**** Data supplied ****

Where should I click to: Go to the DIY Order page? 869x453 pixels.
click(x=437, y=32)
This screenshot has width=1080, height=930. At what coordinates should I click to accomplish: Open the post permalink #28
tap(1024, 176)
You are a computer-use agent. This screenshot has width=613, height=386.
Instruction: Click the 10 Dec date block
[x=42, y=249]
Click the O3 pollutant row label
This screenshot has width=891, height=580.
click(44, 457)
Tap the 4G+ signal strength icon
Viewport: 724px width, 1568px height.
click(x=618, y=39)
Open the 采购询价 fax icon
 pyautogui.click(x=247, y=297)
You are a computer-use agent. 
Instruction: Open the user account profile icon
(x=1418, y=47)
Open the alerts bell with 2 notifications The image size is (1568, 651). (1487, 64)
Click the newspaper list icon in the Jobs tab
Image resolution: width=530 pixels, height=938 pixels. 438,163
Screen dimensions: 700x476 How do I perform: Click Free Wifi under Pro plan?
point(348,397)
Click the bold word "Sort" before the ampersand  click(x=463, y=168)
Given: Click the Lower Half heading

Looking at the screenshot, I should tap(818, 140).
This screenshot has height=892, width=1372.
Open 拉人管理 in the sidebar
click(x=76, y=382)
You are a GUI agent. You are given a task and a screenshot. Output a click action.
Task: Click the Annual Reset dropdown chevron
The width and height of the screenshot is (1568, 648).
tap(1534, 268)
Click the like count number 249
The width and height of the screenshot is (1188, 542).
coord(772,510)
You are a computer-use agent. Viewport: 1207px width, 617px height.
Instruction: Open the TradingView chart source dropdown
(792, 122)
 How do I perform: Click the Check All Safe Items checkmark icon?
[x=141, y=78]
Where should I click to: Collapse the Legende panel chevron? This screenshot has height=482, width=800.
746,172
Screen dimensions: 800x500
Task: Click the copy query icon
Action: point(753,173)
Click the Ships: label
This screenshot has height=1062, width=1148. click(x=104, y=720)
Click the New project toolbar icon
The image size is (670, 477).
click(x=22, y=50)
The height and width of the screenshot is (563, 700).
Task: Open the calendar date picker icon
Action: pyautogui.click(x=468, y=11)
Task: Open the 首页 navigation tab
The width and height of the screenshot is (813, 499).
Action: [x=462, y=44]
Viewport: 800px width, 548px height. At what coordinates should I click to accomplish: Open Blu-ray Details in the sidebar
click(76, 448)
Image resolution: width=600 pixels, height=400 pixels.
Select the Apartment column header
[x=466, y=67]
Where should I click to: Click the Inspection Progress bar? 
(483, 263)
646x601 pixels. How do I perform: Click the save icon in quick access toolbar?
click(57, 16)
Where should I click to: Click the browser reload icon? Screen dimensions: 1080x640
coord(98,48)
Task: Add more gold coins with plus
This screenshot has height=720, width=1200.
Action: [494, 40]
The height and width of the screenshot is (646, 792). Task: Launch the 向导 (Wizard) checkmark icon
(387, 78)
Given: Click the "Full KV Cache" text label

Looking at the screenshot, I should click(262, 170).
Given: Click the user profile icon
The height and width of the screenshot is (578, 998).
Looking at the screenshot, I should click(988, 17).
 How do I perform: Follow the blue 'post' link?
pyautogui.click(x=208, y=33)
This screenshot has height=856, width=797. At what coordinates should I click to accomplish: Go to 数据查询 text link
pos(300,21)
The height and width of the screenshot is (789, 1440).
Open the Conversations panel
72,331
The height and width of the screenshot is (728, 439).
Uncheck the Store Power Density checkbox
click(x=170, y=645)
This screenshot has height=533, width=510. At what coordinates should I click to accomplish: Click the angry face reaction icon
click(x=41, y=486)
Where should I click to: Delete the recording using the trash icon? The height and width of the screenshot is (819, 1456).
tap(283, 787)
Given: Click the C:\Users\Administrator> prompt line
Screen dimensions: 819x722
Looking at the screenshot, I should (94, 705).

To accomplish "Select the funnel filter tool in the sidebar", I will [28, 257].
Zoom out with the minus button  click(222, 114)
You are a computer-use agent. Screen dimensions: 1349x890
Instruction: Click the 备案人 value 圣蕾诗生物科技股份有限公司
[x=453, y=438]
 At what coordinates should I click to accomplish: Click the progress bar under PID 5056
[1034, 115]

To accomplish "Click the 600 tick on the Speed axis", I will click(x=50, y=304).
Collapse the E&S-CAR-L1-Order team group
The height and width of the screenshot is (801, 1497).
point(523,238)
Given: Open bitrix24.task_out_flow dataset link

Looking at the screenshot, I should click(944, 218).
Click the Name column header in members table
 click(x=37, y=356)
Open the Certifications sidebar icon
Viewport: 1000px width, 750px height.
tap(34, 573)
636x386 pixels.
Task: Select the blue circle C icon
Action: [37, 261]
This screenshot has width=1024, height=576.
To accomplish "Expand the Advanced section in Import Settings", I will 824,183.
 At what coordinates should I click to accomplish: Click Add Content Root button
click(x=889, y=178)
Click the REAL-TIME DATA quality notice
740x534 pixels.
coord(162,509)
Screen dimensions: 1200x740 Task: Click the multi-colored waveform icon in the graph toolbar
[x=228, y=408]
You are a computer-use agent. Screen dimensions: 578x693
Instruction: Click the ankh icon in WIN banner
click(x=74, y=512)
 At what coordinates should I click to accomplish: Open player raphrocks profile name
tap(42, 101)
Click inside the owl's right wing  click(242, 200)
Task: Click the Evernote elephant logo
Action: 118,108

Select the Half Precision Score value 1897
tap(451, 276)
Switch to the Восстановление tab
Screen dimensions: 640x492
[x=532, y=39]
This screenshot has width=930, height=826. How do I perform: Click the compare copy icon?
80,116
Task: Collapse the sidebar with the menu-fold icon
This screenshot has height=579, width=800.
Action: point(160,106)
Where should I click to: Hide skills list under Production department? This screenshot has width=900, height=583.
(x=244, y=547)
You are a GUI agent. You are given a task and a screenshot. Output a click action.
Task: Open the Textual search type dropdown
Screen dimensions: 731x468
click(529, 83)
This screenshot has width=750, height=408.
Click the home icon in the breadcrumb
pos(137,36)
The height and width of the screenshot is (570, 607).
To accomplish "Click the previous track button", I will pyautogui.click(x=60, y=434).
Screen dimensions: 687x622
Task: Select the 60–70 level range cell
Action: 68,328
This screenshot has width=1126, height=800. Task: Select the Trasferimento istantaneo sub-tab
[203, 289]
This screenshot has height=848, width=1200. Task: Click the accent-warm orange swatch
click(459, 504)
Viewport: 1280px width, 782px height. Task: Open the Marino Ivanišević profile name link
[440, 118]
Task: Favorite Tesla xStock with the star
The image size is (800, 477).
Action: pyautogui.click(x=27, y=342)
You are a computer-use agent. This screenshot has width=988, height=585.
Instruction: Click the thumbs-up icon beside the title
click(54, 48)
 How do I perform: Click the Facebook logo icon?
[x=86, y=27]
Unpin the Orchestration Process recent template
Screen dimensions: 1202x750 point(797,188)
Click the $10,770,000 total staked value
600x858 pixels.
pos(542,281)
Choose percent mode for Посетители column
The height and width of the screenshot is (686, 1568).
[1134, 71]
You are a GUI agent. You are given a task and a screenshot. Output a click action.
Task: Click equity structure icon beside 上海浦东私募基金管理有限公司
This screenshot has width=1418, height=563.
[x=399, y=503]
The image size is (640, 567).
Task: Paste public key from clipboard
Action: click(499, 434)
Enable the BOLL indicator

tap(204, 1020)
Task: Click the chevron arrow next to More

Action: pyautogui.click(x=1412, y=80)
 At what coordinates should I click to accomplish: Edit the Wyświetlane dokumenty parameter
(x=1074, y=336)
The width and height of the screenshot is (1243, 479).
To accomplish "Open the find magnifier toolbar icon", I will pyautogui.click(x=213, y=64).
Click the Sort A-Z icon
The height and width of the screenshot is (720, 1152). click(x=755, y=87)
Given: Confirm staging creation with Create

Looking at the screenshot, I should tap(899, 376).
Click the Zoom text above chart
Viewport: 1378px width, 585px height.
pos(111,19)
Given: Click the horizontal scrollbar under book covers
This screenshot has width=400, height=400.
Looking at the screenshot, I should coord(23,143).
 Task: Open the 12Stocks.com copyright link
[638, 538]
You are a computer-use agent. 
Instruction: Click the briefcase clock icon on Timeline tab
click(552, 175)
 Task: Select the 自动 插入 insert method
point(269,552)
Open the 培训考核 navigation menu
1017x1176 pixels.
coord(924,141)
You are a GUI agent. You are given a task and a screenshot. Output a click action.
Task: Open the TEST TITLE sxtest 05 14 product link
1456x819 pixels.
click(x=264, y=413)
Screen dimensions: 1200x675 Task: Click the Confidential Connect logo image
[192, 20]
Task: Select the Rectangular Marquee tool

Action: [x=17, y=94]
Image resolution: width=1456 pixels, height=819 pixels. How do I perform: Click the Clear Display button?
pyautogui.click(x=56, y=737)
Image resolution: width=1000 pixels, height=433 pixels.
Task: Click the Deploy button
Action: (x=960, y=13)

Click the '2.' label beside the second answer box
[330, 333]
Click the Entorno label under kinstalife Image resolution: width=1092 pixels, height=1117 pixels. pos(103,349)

****

▶ **Task goal**
Copy, exactly and only, the lines above that begin with the one containing "under PID 5056" and finish with the one containing "You are a computer-use agent. Screen dimensions: 578x693".

▶ **Response for this exercise**
 At what coordinates should I click to accomplish: Click the progress bar under PID 5056
[1034, 115]

To accomplish "Click the 600 tick on the Speed axis", I will click(x=50, y=304).
Collapse the E&S-CAR-L1-Order team group
The height and width of the screenshot is (801, 1497).
point(523,238)
Given: Open bitrix24.task_out_flow dataset link

Looking at the screenshot, I should click(944, 218).
Click the Name column header in members table
 click(x=37, y=356)
Open the Certifications sidebar icon
Viewport: 1000px width, 750px height.
tap(34, 573)
636x386 pixels.
Task: Select the blue circle C icon
Action: [37, 261]
This screenshot has width=1024, height=576.
To accomplish "Expand the Advanced section in Import Settings", I will 824,183.
 At what coordinates should I click to accomplish: Click Add Content Root button
click(x=889, y=178)
Click the REAL-TIME DATA quality notice
740x534 pixels.
coord(162,509)
Screen dimensions: 1200x740 Task: Click the multi-colored waveform icon in the graph toolbar
[x=228, y=408]
You are a computer-use agent. Screen dimensions: 578x693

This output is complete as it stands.